AIM OF THE TASK | Return the data that follows exactly, with each line intact.

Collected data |
---+---
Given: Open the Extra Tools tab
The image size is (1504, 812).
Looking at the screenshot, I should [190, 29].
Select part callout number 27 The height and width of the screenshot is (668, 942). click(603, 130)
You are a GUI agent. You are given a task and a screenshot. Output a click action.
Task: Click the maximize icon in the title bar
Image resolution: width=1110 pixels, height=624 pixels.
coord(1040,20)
---+---
RESPONSE FOR THIS EXERCISE |
Given: Open the Extra Tools tab
The image size is (1504, 812).
Looking at the screenshot, I should [190, 29].
Select part callout number 27 The height and width of the screenshot is (668, 942). click(603, 130)
You are a GUI agent. You are given a task and a screenshot. Output a click action.
Task: Click the maximize icon in the title bar
Image resolution: width=1110 pixels, height=624 pixels.
coord(1040,20)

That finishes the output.